Comment peut-il y avoir compassion dans une voie non-duelle ? A qui s’adresse cette compassion s’il n’y a pas d’autre et que nous sommes un ?
On lit chez Nagarjuna que : « En tuant une vision de rêve ou un reflet sur le miroir on ne commet aucun meurtre. De même, en tuant l’être, c’est-à-dire les cinq skandhas qui ont le vide pour caractère, on ne commet pas de meurtre. »
Si en tuant, on ne tue personne pourquoi valoriser la compassion ? Personne ne tue, personne n’est tué. La question demeure donc : comment penser la compassion dans une voie non-duelle ?

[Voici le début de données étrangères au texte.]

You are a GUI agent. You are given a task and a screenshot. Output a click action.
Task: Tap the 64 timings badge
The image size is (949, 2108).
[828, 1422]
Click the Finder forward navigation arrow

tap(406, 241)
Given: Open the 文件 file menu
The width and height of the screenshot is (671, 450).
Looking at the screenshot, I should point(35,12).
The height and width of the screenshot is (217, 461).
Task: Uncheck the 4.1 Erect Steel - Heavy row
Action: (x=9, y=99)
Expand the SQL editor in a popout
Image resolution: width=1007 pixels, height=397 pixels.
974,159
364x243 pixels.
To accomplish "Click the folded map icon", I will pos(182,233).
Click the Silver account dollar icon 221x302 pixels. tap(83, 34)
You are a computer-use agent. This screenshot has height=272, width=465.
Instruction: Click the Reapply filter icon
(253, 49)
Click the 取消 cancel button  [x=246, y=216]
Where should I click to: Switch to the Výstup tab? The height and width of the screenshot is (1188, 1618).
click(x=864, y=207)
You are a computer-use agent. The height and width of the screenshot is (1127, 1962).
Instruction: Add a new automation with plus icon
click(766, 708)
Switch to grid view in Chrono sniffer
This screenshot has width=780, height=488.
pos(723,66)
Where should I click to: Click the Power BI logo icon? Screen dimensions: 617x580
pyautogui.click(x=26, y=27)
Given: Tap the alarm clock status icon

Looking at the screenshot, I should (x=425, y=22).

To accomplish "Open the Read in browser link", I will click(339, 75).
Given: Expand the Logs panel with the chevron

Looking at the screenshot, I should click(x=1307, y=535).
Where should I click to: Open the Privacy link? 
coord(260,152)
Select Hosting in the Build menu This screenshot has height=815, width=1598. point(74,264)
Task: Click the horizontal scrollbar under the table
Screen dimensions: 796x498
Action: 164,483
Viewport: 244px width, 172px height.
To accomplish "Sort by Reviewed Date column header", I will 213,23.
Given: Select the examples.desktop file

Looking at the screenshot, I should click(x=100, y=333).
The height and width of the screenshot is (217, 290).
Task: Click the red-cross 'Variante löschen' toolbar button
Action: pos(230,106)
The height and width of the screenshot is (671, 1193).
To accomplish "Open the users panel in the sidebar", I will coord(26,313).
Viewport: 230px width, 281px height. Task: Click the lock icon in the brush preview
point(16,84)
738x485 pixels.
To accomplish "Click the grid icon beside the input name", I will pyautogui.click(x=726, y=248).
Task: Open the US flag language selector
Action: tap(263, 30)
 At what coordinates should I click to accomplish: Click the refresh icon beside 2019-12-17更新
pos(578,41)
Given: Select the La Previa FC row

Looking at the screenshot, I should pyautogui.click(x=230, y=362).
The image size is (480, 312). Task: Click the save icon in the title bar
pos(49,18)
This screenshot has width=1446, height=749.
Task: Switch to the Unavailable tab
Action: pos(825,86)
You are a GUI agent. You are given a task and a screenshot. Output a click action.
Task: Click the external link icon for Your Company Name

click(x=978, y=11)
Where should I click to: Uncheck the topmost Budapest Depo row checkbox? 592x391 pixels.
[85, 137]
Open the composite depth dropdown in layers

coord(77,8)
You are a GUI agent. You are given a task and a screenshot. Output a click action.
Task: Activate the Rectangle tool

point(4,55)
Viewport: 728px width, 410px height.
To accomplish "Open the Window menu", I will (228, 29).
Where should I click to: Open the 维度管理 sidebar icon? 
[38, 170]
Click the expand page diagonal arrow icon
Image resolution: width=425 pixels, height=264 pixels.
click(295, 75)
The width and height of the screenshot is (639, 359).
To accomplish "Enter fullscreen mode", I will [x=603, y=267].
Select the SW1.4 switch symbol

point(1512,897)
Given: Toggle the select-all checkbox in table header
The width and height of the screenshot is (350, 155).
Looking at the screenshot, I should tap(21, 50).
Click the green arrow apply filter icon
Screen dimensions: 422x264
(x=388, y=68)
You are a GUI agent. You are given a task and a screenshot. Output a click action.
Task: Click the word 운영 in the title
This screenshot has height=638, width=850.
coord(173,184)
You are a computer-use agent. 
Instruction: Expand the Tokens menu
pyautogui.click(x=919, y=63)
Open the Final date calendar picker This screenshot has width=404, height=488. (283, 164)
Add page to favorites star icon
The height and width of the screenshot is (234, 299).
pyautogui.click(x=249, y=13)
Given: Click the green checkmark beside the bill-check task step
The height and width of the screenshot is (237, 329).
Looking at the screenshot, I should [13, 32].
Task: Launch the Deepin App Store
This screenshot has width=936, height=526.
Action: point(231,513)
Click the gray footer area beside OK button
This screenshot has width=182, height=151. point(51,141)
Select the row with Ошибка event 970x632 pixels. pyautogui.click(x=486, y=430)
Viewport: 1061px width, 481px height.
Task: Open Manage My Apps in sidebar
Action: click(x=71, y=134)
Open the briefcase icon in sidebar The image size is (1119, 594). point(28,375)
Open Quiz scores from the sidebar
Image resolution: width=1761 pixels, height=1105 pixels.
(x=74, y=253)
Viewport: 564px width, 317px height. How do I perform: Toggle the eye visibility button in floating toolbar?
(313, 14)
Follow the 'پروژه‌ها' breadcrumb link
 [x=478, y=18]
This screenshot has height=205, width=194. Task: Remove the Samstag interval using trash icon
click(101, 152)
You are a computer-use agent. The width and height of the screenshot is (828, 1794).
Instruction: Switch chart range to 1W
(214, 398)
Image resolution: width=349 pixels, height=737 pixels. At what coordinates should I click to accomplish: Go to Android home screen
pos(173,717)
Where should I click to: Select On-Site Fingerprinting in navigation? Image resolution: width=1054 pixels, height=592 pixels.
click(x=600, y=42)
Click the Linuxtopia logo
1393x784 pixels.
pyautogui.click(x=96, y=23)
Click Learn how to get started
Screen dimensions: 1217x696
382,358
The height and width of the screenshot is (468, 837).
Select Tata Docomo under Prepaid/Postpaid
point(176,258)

Ultimement, l’altérité est une illusion en effet mais pas la souffrance. Les êtres souffrent et la souffrance est bien réelle et c’est le propre de la compassion que de reconnaitre la souffrance comme une réalité vécue. Vouloir le bien d’autrui est paradoxal puisqu’autrui n’existe pas ultimement mais sa souffrance existe bien et appelle une guérison. Puisqu’il y a souffrance, il y a compassion au sein de la vacuité.
La vacuité est oubli de soi, la compassion est reconnaissance de la souffrance de l’autre. Et la perfection est l’union de la vacuité et de la compassion. Saraha, maitre bouddhiste indien écrivait : « Celui qui cherche la vacuité sans la compassion ne découvrira pas la voie sublime. Celui qui médite seulement sur la compassion ne se libérera pas du samsara. Celui qui parvient à les unir ne restera ni dans le samsara ni dans le nirvana. »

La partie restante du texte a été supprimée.